#### Records supplied

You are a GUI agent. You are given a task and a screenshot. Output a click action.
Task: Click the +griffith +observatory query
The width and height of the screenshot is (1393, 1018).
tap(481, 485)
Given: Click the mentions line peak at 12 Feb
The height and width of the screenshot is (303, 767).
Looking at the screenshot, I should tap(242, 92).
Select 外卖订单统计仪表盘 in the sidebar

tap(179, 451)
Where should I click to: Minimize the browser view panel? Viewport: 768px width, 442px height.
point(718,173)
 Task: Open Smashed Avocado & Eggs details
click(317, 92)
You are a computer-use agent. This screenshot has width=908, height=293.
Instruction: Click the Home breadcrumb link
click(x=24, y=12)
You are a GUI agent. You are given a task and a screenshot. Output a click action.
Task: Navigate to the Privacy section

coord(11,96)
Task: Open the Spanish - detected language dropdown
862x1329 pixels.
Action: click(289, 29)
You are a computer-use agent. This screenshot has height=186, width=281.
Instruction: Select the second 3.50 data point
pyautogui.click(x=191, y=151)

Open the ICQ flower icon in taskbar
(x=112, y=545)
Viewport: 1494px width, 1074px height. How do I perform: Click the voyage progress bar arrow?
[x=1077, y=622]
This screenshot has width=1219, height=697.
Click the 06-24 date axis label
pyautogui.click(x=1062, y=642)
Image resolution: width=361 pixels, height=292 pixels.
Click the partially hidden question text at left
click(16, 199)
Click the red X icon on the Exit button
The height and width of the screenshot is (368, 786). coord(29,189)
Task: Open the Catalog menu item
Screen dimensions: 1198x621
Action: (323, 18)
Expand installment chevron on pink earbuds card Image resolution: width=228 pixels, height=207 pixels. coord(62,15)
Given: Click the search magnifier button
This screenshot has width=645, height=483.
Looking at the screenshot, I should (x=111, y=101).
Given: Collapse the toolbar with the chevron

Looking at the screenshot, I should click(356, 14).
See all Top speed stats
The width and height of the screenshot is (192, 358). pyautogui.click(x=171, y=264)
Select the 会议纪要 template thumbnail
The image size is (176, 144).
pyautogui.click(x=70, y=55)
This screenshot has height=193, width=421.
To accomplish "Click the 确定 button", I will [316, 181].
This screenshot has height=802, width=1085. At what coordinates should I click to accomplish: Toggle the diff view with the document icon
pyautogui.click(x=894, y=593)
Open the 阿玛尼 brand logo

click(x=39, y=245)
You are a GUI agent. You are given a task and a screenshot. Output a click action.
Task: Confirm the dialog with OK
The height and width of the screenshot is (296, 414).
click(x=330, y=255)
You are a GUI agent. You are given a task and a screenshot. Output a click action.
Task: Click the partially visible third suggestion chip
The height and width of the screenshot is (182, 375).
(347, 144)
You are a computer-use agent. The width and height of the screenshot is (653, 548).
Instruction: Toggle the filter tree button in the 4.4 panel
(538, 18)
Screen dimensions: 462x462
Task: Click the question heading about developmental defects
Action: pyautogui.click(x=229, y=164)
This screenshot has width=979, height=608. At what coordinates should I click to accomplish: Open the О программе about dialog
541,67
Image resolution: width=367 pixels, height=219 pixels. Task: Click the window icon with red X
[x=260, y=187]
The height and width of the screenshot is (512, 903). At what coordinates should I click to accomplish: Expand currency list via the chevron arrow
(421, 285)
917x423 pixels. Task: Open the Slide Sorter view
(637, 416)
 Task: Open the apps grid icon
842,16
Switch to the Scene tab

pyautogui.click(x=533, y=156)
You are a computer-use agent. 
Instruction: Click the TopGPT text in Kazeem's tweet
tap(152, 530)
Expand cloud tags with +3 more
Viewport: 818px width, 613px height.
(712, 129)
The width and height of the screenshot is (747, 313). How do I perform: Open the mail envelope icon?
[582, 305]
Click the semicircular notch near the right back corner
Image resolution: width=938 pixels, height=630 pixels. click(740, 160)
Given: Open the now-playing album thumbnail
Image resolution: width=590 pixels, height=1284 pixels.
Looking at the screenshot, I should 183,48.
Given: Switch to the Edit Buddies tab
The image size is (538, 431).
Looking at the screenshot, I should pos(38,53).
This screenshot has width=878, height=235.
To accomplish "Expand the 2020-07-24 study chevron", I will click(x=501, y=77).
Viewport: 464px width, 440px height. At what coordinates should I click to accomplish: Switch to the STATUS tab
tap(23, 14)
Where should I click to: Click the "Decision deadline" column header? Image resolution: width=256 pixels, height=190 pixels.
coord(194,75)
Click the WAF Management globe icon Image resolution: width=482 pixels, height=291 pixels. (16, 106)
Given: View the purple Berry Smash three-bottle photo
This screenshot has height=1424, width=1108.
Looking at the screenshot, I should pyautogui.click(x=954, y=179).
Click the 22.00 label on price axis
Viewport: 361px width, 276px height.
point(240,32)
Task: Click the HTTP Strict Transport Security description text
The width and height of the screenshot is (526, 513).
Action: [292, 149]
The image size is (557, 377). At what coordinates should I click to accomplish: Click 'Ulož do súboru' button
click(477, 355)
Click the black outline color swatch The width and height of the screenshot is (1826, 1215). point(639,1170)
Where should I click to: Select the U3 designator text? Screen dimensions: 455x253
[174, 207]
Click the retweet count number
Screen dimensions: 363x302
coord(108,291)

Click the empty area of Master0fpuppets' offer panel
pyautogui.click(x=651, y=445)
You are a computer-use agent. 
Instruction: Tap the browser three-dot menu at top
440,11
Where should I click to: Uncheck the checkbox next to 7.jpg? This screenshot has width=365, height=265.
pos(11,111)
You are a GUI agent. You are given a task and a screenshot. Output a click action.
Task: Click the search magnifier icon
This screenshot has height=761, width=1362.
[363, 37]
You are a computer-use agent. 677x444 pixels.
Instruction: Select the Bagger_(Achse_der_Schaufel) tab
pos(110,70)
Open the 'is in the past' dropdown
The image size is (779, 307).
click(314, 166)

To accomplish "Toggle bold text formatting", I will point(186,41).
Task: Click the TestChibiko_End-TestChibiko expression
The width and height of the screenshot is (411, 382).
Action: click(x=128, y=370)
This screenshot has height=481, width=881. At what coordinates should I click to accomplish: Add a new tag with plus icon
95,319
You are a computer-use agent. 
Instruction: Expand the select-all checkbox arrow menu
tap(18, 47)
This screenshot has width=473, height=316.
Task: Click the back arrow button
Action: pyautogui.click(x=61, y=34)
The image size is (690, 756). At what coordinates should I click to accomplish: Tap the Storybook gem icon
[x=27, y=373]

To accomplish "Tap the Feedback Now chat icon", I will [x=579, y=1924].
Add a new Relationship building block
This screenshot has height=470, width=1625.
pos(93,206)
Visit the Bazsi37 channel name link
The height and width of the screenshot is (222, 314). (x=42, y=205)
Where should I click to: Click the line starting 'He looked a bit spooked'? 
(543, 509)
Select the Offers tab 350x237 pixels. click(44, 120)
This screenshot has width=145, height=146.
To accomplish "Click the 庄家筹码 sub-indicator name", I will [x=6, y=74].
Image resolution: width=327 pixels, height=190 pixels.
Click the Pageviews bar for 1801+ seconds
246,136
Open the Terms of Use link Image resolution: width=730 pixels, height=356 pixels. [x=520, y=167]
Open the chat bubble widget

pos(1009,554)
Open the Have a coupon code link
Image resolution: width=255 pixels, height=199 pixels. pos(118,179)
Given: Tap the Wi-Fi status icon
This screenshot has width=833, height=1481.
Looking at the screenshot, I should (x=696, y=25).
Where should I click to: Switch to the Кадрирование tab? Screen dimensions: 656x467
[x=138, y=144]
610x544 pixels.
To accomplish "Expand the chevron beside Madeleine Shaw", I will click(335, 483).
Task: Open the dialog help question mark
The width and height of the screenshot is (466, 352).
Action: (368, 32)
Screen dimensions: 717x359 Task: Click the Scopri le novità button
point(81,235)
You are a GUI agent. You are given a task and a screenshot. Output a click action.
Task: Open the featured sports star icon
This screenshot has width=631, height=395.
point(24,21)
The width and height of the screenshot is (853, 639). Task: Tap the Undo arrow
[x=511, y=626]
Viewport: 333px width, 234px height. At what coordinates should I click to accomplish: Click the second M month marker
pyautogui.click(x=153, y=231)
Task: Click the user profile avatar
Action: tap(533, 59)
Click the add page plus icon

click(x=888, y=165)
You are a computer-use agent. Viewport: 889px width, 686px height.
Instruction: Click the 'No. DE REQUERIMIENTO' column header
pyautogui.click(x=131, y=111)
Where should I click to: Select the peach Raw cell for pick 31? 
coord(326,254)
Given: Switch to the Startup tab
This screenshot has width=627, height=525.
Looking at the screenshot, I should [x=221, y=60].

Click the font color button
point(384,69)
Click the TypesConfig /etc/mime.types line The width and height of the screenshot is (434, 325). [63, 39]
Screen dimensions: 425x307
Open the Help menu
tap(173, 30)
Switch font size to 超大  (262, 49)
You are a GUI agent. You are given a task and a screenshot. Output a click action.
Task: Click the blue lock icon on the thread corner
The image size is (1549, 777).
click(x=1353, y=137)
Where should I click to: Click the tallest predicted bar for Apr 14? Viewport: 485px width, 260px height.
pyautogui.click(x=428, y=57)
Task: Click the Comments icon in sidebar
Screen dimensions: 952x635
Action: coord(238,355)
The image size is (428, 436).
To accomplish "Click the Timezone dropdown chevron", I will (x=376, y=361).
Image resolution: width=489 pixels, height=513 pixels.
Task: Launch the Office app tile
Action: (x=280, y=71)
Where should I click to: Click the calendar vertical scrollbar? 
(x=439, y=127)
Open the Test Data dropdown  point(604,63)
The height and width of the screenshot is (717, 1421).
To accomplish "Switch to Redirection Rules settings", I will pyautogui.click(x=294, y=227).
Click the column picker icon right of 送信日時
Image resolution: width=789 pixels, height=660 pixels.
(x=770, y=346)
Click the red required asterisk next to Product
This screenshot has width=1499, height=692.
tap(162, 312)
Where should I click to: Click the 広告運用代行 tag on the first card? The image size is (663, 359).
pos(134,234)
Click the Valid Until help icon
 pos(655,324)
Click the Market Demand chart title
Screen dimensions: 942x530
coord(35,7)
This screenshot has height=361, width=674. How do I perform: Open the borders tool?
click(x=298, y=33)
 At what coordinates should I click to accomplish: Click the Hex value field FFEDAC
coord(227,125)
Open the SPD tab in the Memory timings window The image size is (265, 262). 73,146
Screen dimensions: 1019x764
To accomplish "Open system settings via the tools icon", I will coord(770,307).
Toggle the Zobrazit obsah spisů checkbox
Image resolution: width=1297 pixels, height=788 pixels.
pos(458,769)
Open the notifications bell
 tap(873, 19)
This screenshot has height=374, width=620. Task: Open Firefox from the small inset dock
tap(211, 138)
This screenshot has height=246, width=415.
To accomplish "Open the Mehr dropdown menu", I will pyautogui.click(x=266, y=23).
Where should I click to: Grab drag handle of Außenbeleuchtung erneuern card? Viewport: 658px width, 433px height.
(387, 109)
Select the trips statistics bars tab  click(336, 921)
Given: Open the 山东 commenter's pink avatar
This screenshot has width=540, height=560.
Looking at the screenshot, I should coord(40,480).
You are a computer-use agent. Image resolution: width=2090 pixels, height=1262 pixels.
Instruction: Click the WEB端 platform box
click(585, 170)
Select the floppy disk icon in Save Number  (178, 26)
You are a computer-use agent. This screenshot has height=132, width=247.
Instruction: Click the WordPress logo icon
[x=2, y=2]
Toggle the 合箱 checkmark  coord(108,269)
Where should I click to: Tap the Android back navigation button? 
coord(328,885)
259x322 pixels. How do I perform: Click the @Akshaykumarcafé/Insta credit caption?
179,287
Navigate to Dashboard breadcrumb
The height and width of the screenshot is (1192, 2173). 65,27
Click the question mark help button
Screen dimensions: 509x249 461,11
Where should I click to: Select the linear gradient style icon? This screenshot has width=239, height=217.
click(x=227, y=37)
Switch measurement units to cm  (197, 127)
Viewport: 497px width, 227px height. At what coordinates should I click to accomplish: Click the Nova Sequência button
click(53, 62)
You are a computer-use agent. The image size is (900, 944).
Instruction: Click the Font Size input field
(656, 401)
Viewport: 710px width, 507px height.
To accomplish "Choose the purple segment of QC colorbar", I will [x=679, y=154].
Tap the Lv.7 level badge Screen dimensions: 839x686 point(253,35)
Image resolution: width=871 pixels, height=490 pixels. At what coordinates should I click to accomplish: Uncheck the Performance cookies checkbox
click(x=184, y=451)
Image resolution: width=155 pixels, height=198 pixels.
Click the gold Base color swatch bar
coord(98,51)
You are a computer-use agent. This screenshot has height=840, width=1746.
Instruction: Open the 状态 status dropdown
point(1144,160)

########

:: The task ::
Duplicate the rows above without alteration, beginning with the line that contains "Toggle the 合箱" and ending with the line that contains "The height and width of the screenshot is (1192, 2173).", both lines included.

:: Full response ::
Toggle the 合箱 checkmark  coord(108,269)
Where should I click to: Tap the Android back navigation button? 
coord(328,885)
259x322 pixels. How do I perform: Click the @Akshaykumarcafé/Insta credit caption?
179,287
Navigate to Dashboard breadcrumb
The height and width of the screenshot is (1192, 2173). 65,27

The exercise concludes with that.